O programa Brasil Contra o Crime Organizado, lançado pelo governo federal em maio deste ano, provocou um prejuízo estimado em R$ 3 bilhões às organizações criminosas em menos de dois meses de atuação. O balanço foi divulgado na quarta-feira (2) pelo Ministério da Justiça e Segurança Pública (MJSP).
Segundo a pasta, as operações também resultaram na prisão de 18,8 mil pessoas, na apreensão de quase 135 toneladas de drogas e na erradicação de mais de 93 mil pés de maconha.
Nas ações de combate às fraudes eletrônicas e ao estelionato digital, foram bloqueados R$ 103 milhões. Ao todo, o programa também apreendeu mais de R$ 723 milhões em bens e bloqueou outros R$ 324,9 milhões em ativos financeiros ligados ao crime organizado.
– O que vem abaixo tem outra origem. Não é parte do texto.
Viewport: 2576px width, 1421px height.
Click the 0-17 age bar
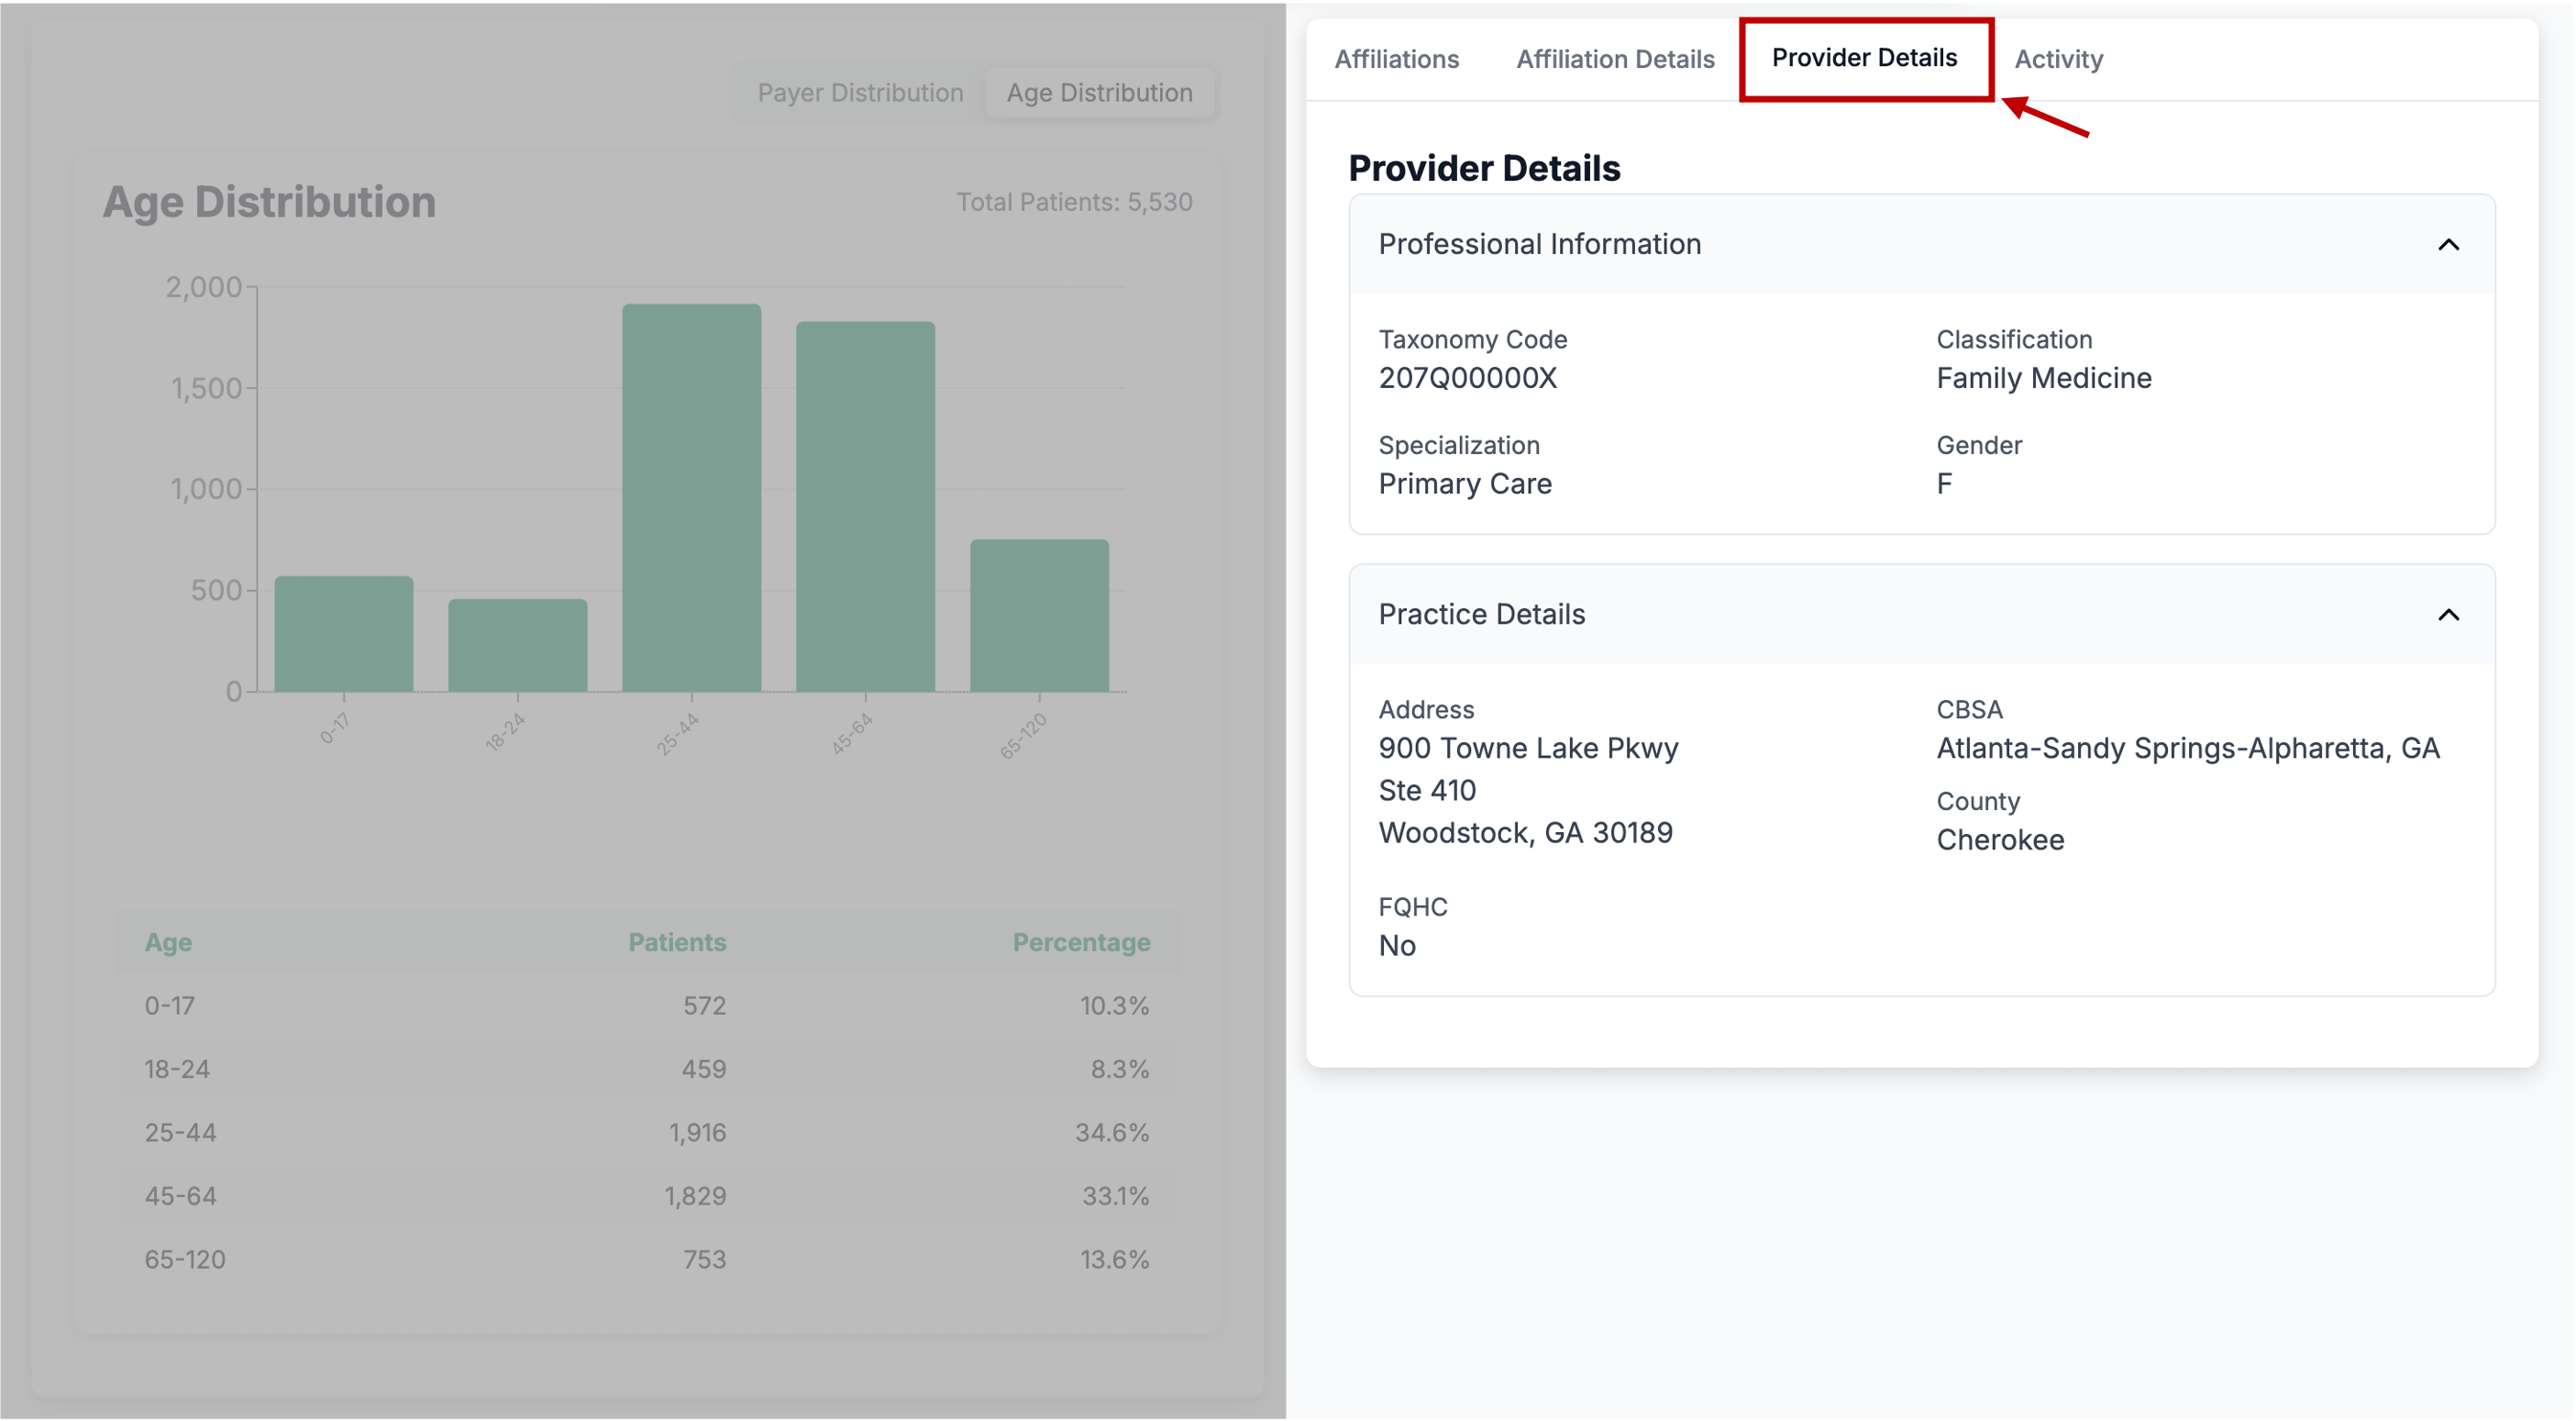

As operações retiraram de circulação 2.159 armas de fogo e 31,4 mil munições. Mais de 17 mil profissionais das forças de segurança federais, estaduais e municipais participaram das ações coordenadas pela Secretaria Nacional de Segurança Pública (Senasp).
De acordo com o Ministério da Justiça, o programa tem como objetivo enfraquecer as estruturas financeiras, operacionais e territoriais das organizações criminosas. A estimativa da pasta é que, para cada R$ 1 investido nas ações operacionais, o impacto financeiro sobre as facções tenha sido de aproximadamente R$ 50.
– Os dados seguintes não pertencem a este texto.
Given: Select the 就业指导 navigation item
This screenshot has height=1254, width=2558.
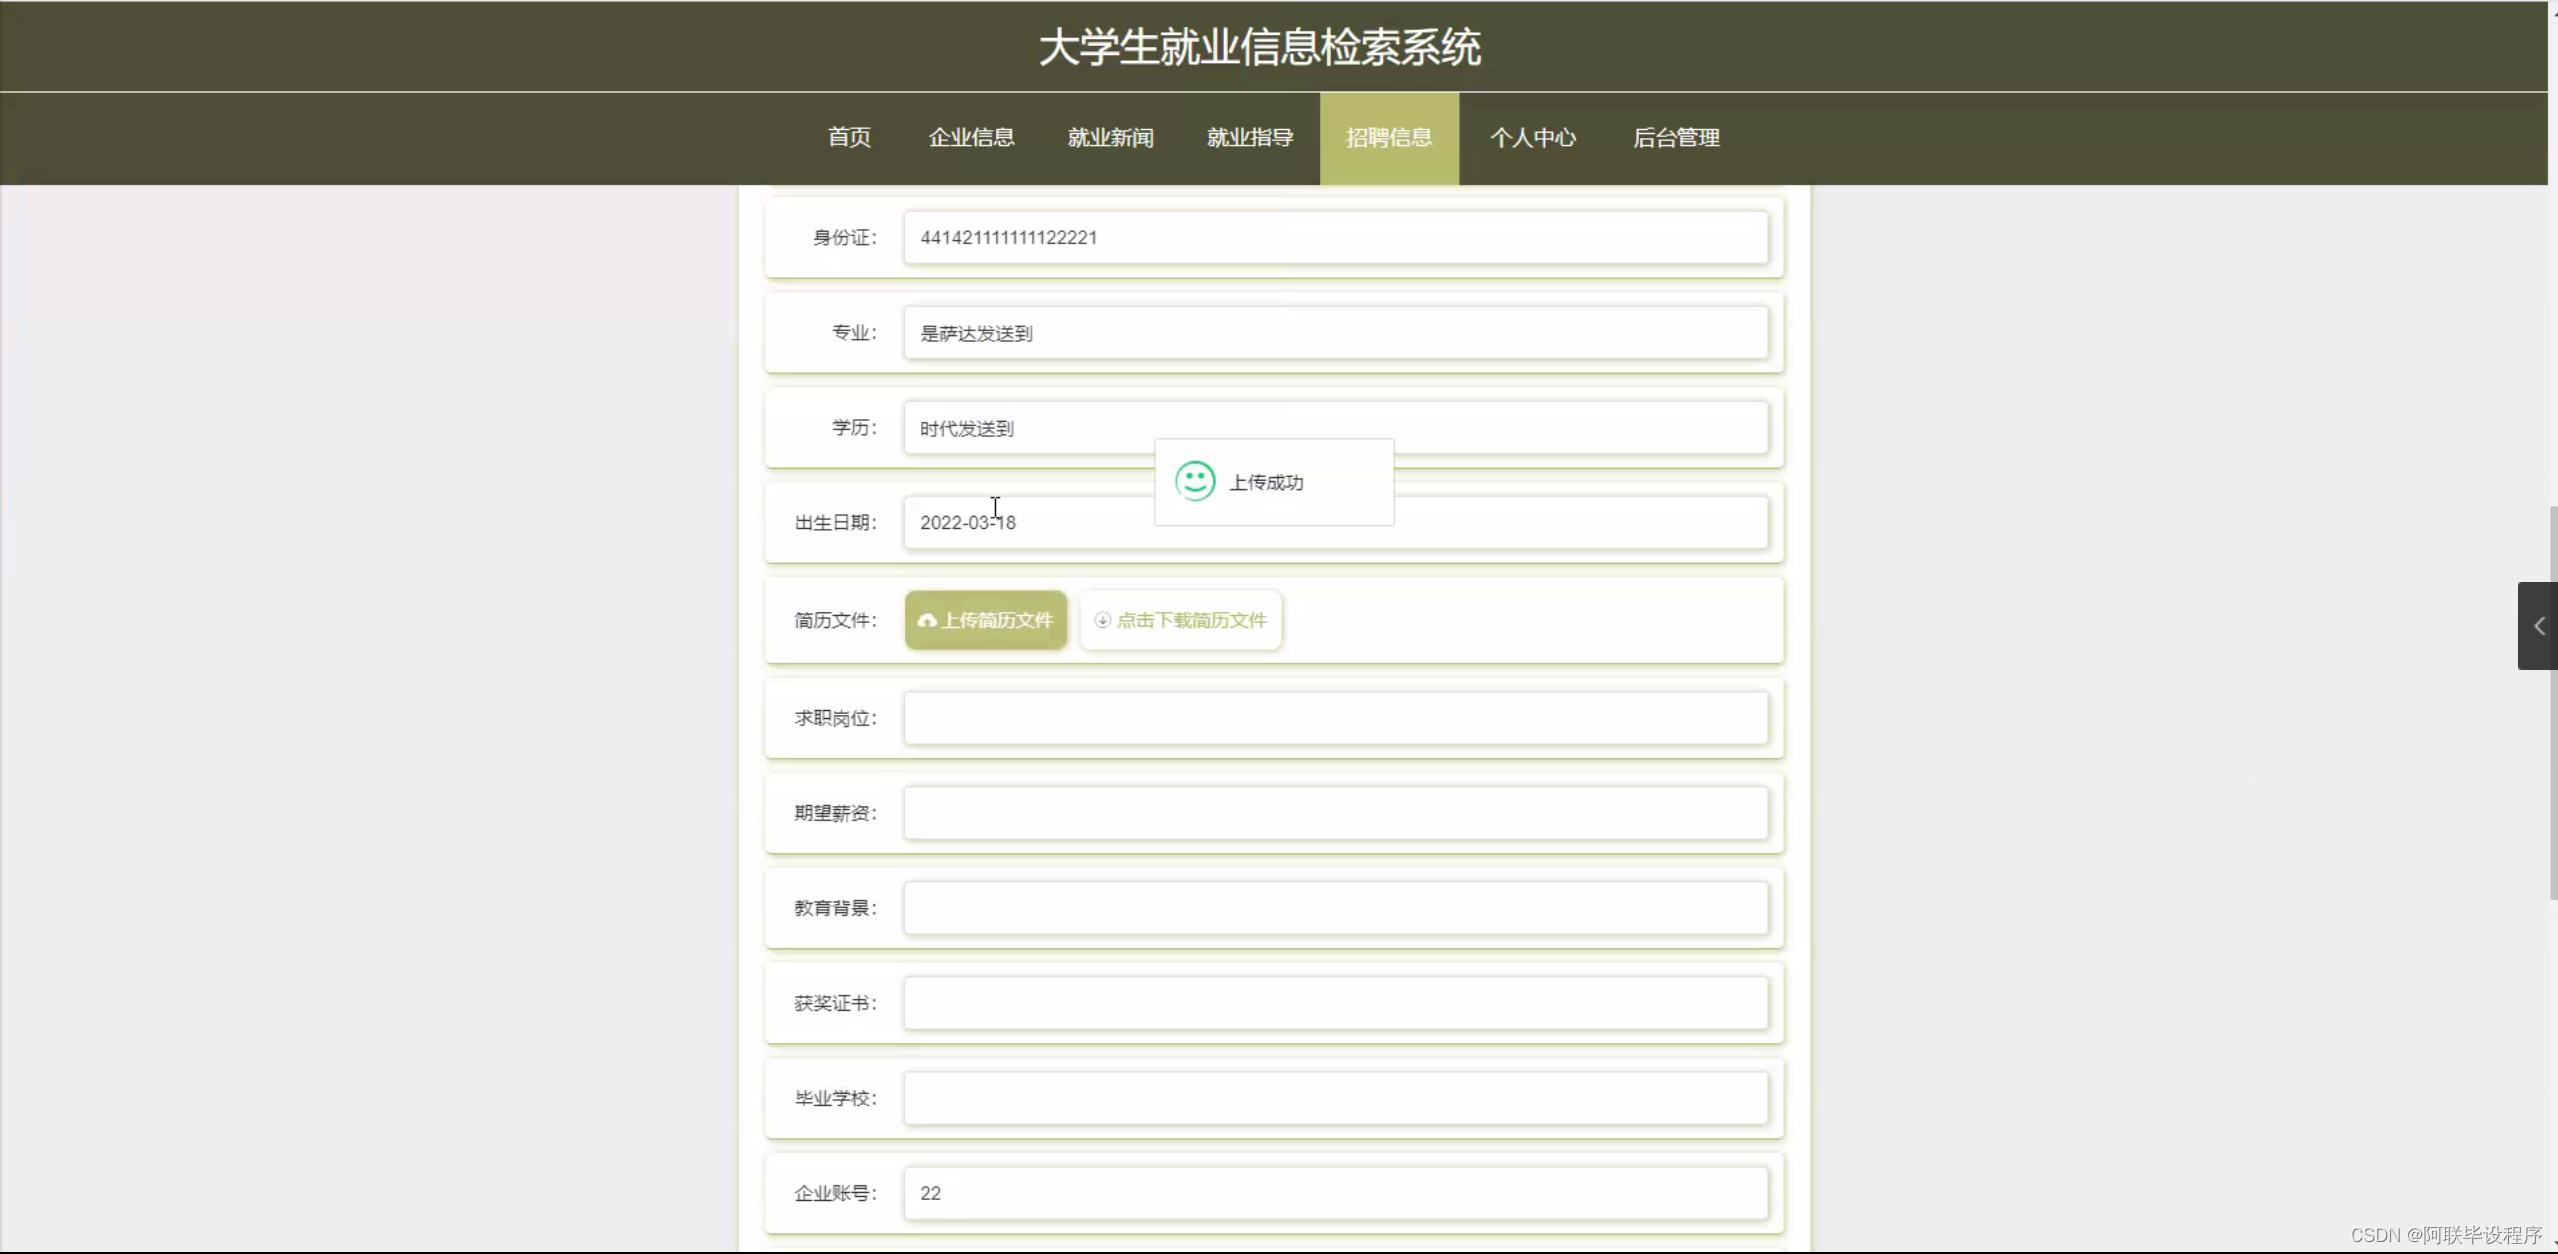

“O crime organizado atua como uma rede. Nossa resposta também precisa ser integrada. Estamos atacando não apenas quem executa os crimes, mas principalmente as estruturas financeiras, logísticas e patrimoniais que sustentam essas organizações”, afirmou o secretário nacional de Segurança Pública, Chico Lucas.
O balanço também aponta redução nos principais indicadores de criminalidade entre maio de 2025 e maio de 2026. Os homicídios dolosos caíram 17,5%, os latrocínios recuaram 14,3% e as lesões corporais seguidas de morte diminuíram 38,7%.
Nos crimes contra o patrimônio, o roubo de cargas apresentou queda de 32%, o roubo de veículos diminuiu 26%, os furtos de veículos recuaram 12% e os roubos a instituições financeiras tiveram redução de 71% no período, segundo o Ministério da Justiça.